From the Overlords comes this message that you, the readers, should take a look at and provide us, in the comments, with feedback:
In the next three to four weeks, we'll be creating and unveiling a user registration program ... This will allow users to sign in, create a profile, track discussions they're interested in, customize their content, and interact with one another directly. We will also be introducing other benefits for registered users such as entry into prize drawings and possible rewards for commenting. ... registration will be optional at least to start, so no need to worry about readers who don't want to register being unable to comment.
... Some of the features we're looking into include:
* Registration Profiles
* User Pics
* Comment tracking
* Voting/Starring system
* Recommendation widgets
* User to user connections
* Following - users can follow actions of other users
* User-created Groups
* Sharing content
* "Talk" blogs or forums
* Newsletter management
* Photo galleries
* Polls & Quizzes
- Log in to post comments
They want to turn ScienceBlogs into a Facebook clone? Not interested. I can see most of the bloggers using most of those features, but the benefits to the readership are not that clear.
In any event, scrutinize the hell out of the privacy policy. Somebody will want to make money off of the profiles and member information. I think that's crap, and it could undercut readership. Even if that's not the plan, unless they handle the policies effectively, they risk losing a lot.
I'm not excited by the prospect of a user registration system, but what I've wanted from ScienceBlogs for some time is a better search facility. The one powered by Google isn't really good enough, because it can't sort results by the date of publication of the post.
Sometimes I read an article on a science news website (such as PhysOrg) and want to know whether any ScienceBloggers have commented on the research. Finding out would be a whole lot easier if I could restrict search results to recently published articles only, and reverse chronological sorting would be the simplest way to achieve this.
The biggest plus for me would be comment-tracking. Privacy issues don't worry me because I'm not planning on putting anything sensitive in my profile. I can't imagine using many of the other features.
I'm just going to repost what I wrote on a different scienceblog:
As has been shown by the past disasters with typekey and its relatives, scienceblogs has a long history of getting everything wrong when creating a user login system.
I already have about 10 user profiles floating around on the internet, which is way more than I have time or energy to maintain.
It's just more garbage to fill out, which takes away time from reading and commenting.
Now here's my list of recommended features:
(a) There are a few scienceblogs on which preview does not work. Get that fixed.
(b) If you use html character entity references (those thingies allow you to put funny foreign symbols in your post) , and you preview your post, the preview will display your html character entity references as if they are working, but the text it puts in edit window will *not* be what you typed, and thus, will not be what you previewed. It will be dysfunctional garbage. So you see that the preview looks good, and you click "post", and then, the preview code posts something you didn't write, and when you go to look at you post, the html character entity references you spent so much time doing correctly, are all fucked up. This bug has been in scienceblogs forever, and it's high time somebody fixed it.

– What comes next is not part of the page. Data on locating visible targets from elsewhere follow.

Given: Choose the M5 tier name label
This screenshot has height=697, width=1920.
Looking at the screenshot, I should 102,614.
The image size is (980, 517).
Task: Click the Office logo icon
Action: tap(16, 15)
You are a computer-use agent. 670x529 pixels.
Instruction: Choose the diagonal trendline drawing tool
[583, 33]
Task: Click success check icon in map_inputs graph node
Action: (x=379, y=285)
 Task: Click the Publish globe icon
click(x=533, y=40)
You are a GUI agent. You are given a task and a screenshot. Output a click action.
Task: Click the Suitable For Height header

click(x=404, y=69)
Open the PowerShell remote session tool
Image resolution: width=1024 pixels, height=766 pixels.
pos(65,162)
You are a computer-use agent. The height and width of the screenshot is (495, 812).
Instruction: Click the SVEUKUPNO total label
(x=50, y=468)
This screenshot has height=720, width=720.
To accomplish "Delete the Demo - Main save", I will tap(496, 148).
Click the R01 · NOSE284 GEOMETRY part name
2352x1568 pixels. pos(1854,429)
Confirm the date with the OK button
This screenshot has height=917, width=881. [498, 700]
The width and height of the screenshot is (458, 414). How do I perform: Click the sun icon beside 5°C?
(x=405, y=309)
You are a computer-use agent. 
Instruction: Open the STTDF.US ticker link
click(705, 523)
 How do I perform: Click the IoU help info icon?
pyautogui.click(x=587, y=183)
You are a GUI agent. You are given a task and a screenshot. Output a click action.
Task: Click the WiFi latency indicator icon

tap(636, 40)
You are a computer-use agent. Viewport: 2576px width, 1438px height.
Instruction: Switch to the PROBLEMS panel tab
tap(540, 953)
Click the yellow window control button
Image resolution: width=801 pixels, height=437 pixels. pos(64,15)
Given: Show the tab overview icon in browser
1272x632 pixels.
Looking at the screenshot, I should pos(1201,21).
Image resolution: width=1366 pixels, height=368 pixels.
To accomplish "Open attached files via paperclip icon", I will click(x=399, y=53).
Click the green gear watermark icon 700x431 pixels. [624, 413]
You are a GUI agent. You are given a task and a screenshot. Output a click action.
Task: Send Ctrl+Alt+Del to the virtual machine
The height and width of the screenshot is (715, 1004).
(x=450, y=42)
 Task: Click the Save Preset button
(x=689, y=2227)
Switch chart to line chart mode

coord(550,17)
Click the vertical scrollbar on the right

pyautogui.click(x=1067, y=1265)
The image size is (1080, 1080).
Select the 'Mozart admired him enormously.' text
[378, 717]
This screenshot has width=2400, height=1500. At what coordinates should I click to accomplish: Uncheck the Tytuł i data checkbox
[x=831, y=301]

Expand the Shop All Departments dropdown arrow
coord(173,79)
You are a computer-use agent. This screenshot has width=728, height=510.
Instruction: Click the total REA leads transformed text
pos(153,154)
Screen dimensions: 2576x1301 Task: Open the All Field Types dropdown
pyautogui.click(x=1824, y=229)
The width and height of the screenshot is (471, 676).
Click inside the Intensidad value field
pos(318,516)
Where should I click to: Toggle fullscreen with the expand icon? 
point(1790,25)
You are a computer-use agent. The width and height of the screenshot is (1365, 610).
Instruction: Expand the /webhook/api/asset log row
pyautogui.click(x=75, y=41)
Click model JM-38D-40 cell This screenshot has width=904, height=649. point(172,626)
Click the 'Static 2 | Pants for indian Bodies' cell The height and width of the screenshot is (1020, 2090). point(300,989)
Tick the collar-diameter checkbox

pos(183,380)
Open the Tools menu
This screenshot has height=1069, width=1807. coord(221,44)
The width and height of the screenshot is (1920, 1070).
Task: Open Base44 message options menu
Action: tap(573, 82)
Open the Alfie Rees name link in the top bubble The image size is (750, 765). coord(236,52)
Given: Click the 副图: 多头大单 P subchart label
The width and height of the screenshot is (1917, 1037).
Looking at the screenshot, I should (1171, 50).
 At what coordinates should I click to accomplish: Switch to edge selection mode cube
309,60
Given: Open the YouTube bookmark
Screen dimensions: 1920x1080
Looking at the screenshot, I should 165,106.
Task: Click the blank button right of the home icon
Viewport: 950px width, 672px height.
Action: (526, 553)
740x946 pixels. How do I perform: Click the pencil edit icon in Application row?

(c) Although most scienceblogs typically have short threads, the most popular blogs have often very long threads, and these long threads take a ridiculously long time to load. Please, Please, Please make the loading of long threads more efficient.
After writing a comment, and clicking "post", I find that it's often much faster to hit Ctrl-L, and find the url for the original article in my history bar, than it is for scienceblogs to load the page in the normal fashion. This too is a long standing bug which needs to be fixed.
(d) I've run out of patience, but there is a host of other bugs in scienceblogs, most of which have been present since day 1, that should be fixed first, before adding new features.
This will be done by SixApart, not the scienceblogs.com techies. Thus it should work. And registration + use of any of these tools will be optional.